+++ MATERIAL SUPPLIED +++

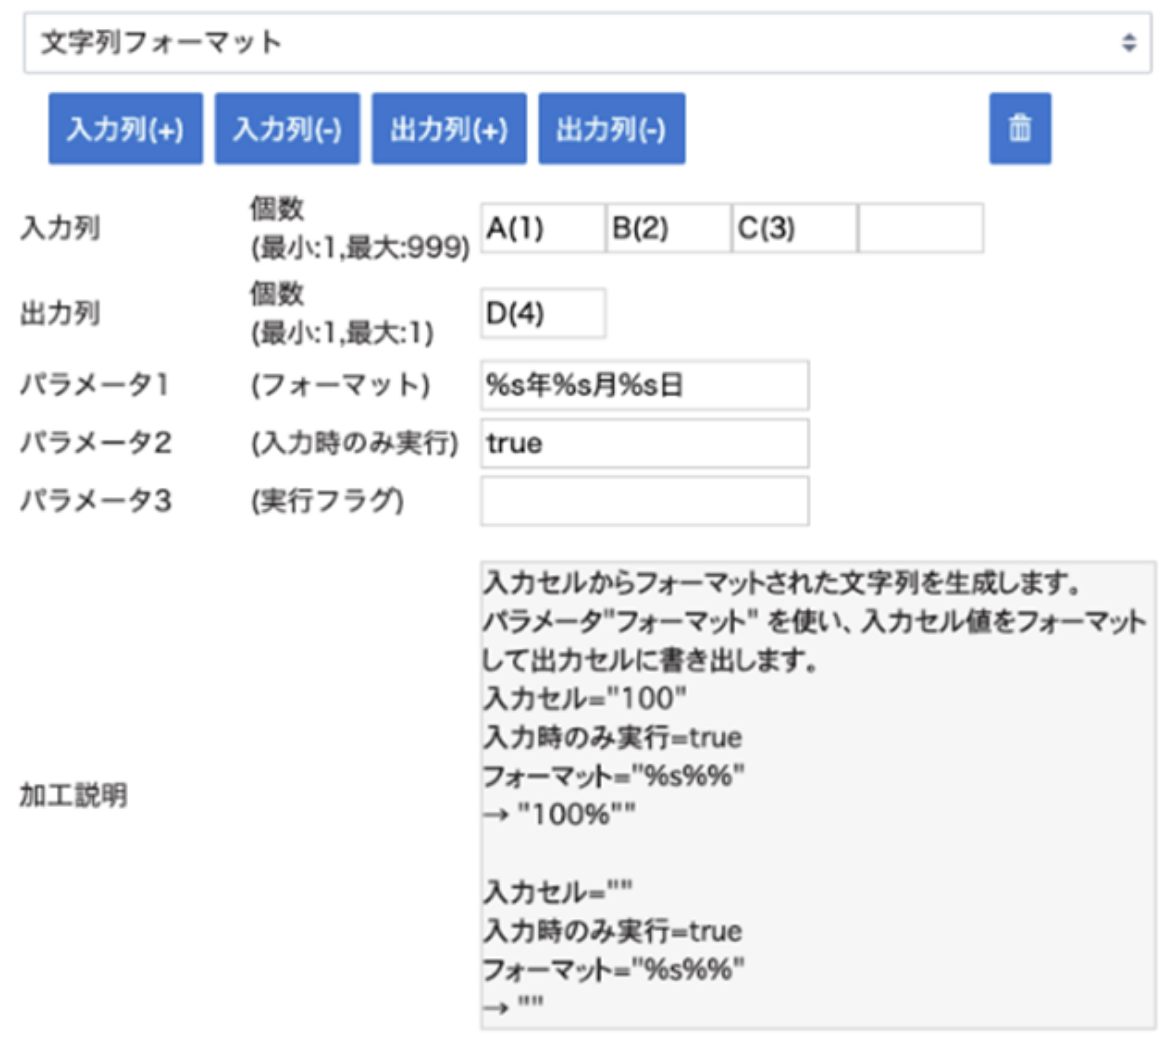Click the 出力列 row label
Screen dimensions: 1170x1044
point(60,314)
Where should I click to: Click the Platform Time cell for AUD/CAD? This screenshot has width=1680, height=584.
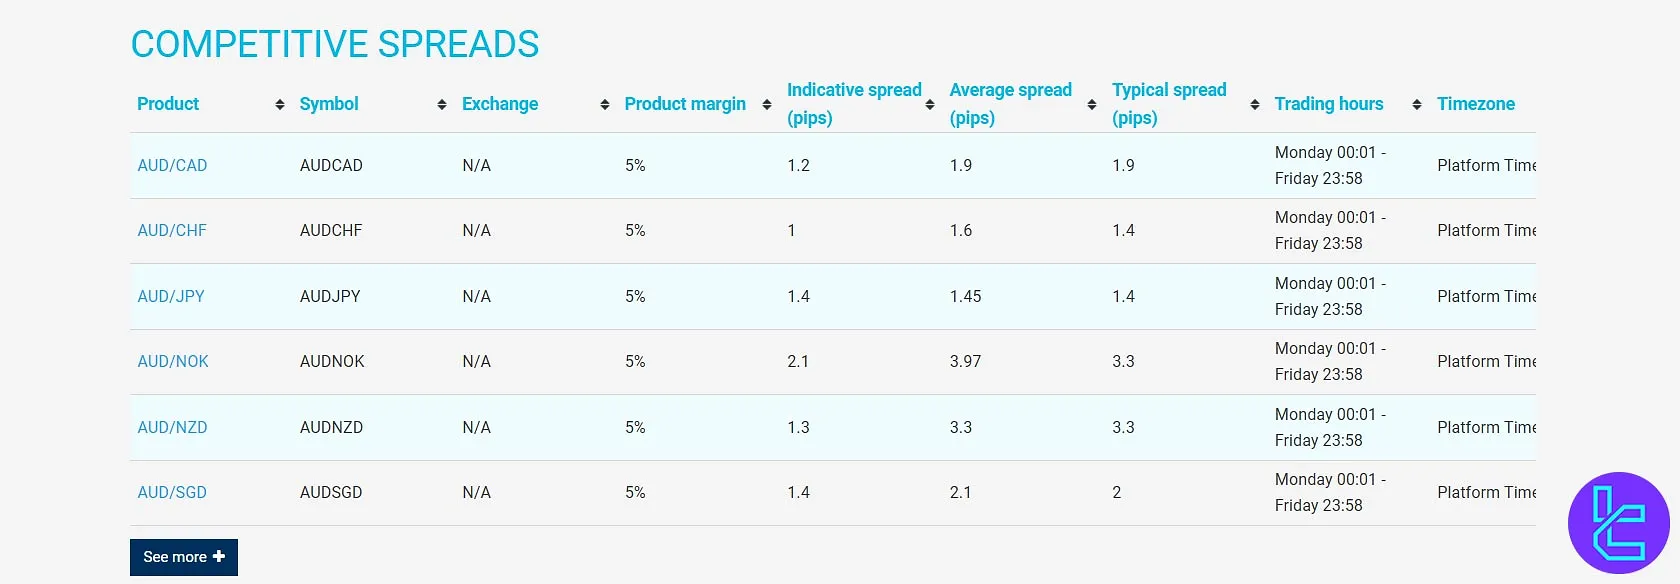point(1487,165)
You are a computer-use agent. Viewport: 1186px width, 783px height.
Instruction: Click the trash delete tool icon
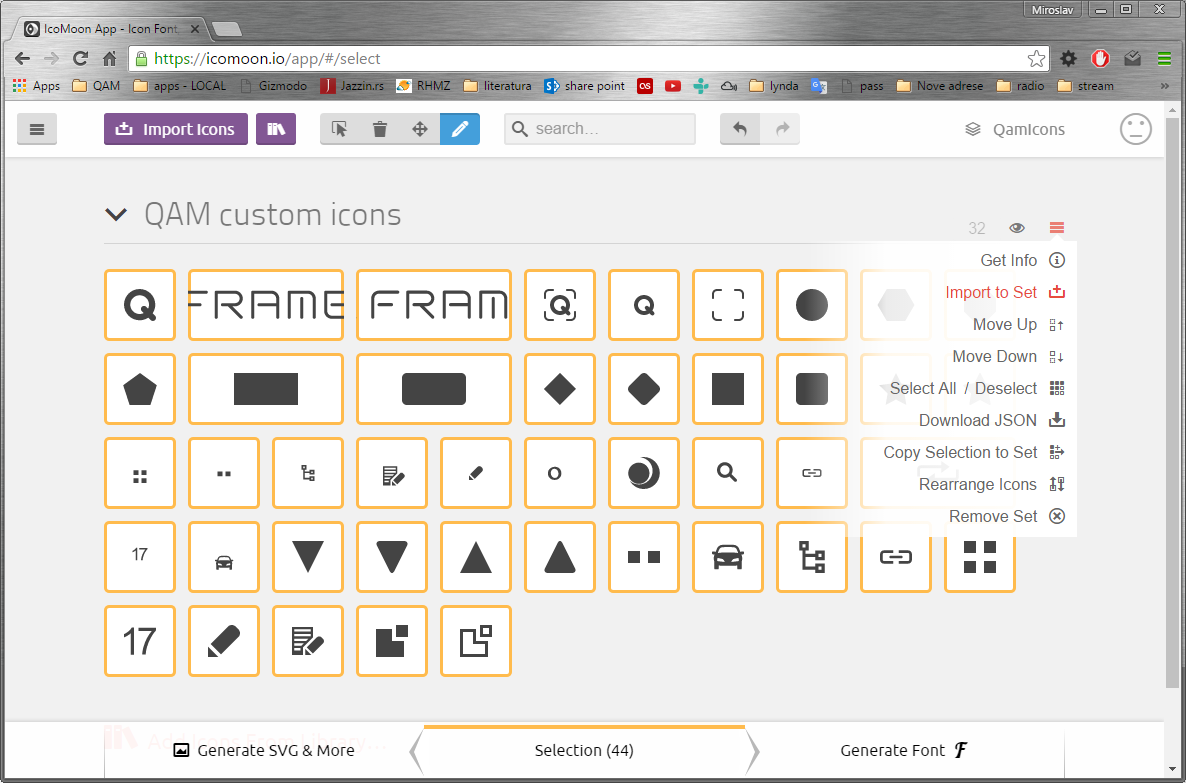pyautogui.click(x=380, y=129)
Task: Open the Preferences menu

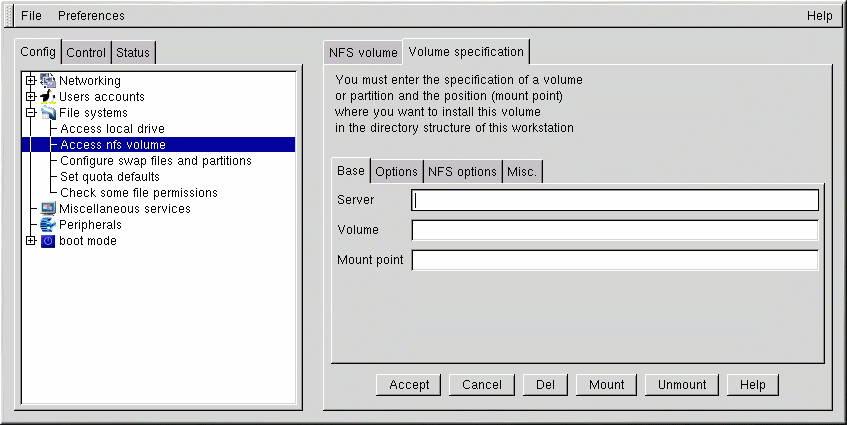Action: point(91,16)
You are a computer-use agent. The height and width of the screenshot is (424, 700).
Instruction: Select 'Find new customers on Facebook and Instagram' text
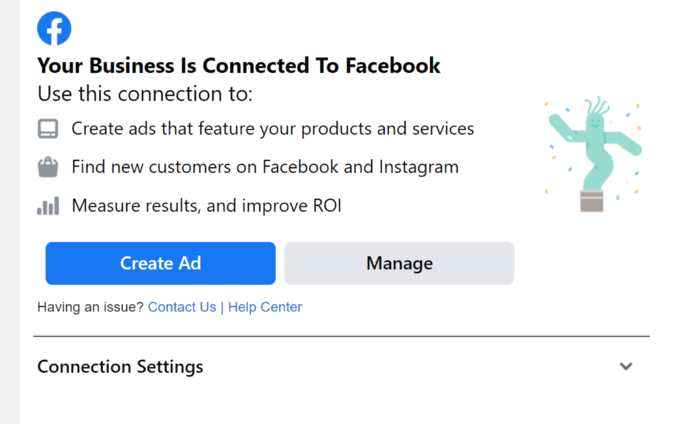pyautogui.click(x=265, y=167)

+++

YOUR INSTRUCTIONS ▸ Among the entries above, take the line with "You are a computer-use agent. Viewport: 1186px", the line with "You are a computer-use agent. The", and all the lines between them, and restate them word for word without pictures.

ANSWER SPACE ▸
You are a computer-use agent. Viewport: 1186px width, 783px height.
Instruction: Click the trash delete tool icon
pyautogui.click(x=380, y=129)
Task: Open the Preferences menu

Action: point(91,16)
You are a computer-use agent. The height and width of the screenshot is (424, 700).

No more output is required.